The Intendant knew as well as she the drift of the angry tide, which was again setting in full upon him, but he doubted not his ability to escape. His real contempt for women was the lifeboat he trusted in, which had carried himself and fortunes out of a hundred storms and tempests of feminine wrath.

“I wore the precious pearl next my heart, as any gallant gentleman should do,” replied he blandly; “I would have worn it inside my heart could I have shut it up there.”

Bigot smiled in complacent self-approval at his own speech. Not so Angélique! She was irritated by his general reference to the duty of a gallant gentleman to the sex and not to his own special duty as the admirer of herself.
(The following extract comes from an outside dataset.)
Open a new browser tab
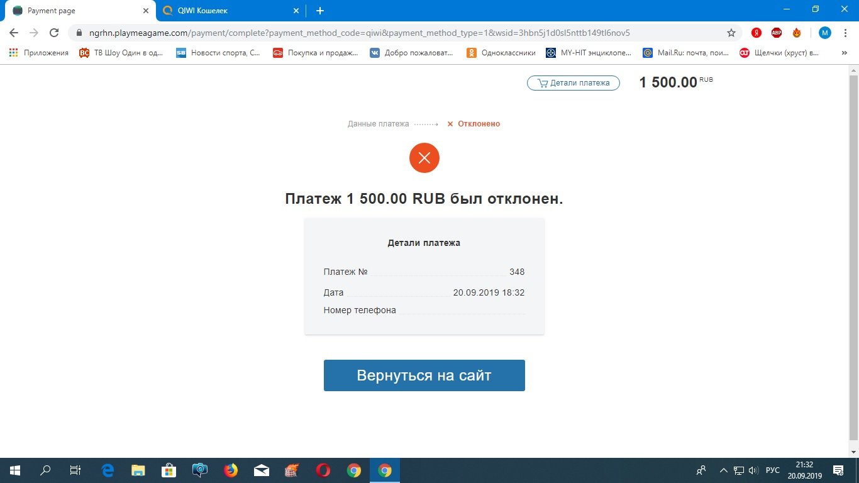This screenshot has height=483, width=859. pyautogui.click(x=320, y=11)
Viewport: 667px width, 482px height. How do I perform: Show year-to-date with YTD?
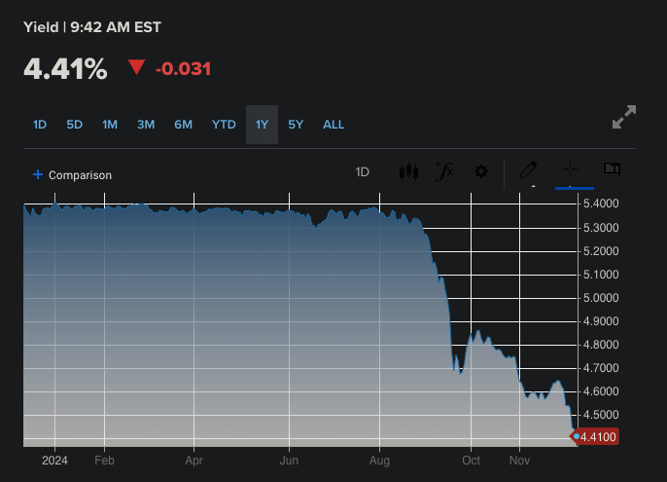tap(224, 125)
Angélique was like an angry pantheress at this moment. The darts of jealousy just planted by her two friends tore her side, and she felt reckless both as to what she said and what she did. With a burst of passion not rare in women like her, she turned her wrath full upon him as the nearest object. She struck Bigot with her clenched hand upon the breast, exclaiming with wild vehemence,—

“You lie! François Bigot, you never wore me next your heart, although you said so! You wear the lady of Beaumanoir next your heart. You have opened your heart to her after pledging it to me! If I was the pearl of price, you have adorned her with it—my abasement is her glory!” Angélique's tall, straight figure stood up, magnified with fury as she uttered this.

The Intendant stepped back in surprise at the sudden attack. Had the blow fallen upon his face, such is human nature, Bigot would have regarded it as an unpardonable insult, but falling upon his breast, he burst out in a loud laugh as he caught hold of her quivering hand, which she plucked passionately away from him.

The eyes of Angélique looked dangerous and full of mischief, but Bigot was not afraid or offended. In truth, her jealousy flattered him, applying it wholly to himself. He was, moreover, a connoisseur in female temper: he liked to see the storm of jealous rage, to watch the rising of its black clouds, to witness the lightning and the thunder, the gusts and whirlwinds of passion, followed by the rain of angry tears, when the tears were on his account. He thought he had never seen so beautiful a fury as Angélique was at that moment.

Her pointed epithet, “You lie!” which would have been death for a man to utter, made no dint on the polished armor of Bigot, although he inly resolved that she should pay a woman's penalty for it.

He had heard that word from other pretty lips before, but it left no mark upon a conscience that was one stain, upon a life that was one fraud. Still his bold spirit rather liked this bold utterance from an angry woman, when it was in his power by a word to change her rage into the tender cooing of a dove.

Bigot was by nature a hunter of women, and preferred the excitement of a hard chase, when the deer turns at bay and its capture gave him a trophy to be proud of, to the dull conquest of a tame and easy virtue, such as were most of those which had fallen in his way.